WORK REQUIRED >> Restate word for word the line with "767x452 pixels. How" and all lines after it; please stop only at the end of the listing below.

---------- DATA SUPPLIED

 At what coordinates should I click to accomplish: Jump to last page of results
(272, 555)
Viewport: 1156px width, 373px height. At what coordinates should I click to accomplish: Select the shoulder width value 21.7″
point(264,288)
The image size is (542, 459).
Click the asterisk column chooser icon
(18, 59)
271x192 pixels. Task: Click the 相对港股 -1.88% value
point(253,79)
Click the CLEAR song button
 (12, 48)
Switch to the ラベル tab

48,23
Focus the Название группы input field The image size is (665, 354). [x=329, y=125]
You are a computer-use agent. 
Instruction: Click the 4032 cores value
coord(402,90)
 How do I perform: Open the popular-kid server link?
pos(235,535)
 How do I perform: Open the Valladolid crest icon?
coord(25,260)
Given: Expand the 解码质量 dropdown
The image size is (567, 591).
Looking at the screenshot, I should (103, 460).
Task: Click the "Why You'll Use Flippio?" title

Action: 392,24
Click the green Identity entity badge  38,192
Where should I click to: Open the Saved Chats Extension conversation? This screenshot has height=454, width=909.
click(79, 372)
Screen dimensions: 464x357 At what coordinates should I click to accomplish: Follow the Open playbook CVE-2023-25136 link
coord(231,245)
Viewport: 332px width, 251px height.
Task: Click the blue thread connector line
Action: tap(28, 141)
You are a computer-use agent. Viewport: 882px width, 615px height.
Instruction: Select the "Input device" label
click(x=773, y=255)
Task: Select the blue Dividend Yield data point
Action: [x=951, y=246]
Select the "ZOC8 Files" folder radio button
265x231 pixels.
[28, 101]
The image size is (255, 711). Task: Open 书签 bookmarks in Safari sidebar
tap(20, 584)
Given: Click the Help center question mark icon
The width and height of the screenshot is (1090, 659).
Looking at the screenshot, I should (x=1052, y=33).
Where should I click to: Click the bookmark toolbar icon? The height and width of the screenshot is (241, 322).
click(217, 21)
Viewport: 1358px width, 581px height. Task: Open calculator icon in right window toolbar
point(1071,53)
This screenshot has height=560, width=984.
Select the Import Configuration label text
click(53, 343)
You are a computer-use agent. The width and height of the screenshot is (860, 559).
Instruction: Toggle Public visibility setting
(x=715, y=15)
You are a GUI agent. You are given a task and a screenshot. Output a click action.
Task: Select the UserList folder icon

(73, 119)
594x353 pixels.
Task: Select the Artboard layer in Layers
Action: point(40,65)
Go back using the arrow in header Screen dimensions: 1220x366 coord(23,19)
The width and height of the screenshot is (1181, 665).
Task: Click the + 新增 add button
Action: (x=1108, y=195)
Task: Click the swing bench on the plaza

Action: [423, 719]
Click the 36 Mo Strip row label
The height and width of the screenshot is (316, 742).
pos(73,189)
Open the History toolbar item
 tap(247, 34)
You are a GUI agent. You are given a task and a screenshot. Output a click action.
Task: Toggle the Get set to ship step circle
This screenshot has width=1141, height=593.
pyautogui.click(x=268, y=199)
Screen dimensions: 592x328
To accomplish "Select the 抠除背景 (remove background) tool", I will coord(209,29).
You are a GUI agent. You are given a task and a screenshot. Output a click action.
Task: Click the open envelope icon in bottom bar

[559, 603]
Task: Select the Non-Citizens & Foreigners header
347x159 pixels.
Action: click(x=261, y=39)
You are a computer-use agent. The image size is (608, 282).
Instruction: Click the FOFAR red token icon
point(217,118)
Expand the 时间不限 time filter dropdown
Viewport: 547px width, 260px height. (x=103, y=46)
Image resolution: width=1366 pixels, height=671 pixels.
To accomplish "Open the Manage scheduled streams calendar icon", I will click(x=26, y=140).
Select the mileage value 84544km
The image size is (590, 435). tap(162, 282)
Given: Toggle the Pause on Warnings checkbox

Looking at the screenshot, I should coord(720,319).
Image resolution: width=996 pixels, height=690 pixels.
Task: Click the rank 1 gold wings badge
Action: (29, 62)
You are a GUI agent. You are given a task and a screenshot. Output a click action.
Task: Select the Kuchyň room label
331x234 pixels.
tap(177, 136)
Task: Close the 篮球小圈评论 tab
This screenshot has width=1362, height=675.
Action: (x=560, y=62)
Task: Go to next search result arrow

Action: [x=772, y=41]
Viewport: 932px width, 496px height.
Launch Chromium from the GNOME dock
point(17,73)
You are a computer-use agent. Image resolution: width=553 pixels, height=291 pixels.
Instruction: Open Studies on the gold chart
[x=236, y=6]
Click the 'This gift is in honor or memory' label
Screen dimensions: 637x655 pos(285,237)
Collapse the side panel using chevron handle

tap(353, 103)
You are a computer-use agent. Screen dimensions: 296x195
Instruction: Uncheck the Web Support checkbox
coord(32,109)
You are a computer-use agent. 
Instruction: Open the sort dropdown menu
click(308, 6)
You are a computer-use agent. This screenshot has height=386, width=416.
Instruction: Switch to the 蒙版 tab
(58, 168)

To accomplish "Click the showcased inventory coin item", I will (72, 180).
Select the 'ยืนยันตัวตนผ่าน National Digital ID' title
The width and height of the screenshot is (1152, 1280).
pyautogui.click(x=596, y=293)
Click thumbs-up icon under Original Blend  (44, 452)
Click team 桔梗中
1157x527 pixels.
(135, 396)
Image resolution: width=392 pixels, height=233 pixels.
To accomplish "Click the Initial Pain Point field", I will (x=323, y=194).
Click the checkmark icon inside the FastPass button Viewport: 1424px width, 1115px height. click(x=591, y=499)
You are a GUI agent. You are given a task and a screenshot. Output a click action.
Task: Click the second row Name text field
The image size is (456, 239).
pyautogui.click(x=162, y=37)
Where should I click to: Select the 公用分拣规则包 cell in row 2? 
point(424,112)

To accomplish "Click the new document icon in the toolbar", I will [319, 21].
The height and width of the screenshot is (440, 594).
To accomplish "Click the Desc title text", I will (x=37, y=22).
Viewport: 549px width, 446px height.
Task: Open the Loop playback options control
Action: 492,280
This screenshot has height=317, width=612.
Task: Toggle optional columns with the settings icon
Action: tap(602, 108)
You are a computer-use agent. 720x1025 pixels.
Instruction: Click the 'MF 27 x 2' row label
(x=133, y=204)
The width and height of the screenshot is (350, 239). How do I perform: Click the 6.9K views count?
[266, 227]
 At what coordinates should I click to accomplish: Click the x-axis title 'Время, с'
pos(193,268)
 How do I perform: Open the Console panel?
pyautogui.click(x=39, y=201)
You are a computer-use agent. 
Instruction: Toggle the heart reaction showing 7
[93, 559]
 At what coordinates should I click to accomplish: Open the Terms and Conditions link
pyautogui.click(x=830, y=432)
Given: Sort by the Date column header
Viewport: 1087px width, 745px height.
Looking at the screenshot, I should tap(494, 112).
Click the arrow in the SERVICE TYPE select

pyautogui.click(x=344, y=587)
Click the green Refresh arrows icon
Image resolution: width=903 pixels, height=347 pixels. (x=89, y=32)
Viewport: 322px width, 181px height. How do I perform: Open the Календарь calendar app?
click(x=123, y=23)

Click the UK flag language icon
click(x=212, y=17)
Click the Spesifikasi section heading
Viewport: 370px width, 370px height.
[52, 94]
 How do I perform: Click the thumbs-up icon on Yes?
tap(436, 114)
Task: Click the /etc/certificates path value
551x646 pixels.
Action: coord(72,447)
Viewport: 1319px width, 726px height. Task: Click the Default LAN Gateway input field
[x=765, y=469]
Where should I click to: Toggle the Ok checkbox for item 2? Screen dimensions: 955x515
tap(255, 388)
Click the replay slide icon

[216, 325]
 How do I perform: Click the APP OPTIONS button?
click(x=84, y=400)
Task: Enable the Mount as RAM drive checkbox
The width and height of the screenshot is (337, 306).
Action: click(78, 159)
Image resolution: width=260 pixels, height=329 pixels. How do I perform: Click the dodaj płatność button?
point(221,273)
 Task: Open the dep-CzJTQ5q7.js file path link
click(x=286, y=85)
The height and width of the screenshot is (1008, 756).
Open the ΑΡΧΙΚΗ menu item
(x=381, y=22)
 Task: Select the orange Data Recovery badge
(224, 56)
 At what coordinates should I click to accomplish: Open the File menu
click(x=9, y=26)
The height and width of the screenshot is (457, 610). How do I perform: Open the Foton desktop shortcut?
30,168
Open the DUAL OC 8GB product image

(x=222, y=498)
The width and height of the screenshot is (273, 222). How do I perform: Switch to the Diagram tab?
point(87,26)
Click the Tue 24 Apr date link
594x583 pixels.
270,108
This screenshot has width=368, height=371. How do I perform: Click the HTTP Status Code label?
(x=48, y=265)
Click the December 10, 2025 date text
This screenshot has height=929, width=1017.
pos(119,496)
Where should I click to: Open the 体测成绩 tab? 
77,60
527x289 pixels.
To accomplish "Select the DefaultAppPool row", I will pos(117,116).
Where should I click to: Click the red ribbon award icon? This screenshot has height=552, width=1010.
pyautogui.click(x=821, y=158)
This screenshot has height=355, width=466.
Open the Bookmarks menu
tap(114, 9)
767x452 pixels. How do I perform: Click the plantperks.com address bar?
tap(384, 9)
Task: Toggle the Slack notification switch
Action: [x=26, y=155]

--------------------

SOLUTION >>
767x452 pixels. How do I perform: Click the plantperks.com address bar?
tap(384, 9)
Task: Toggle the Slack notification switch
Action: [x=26, y=155]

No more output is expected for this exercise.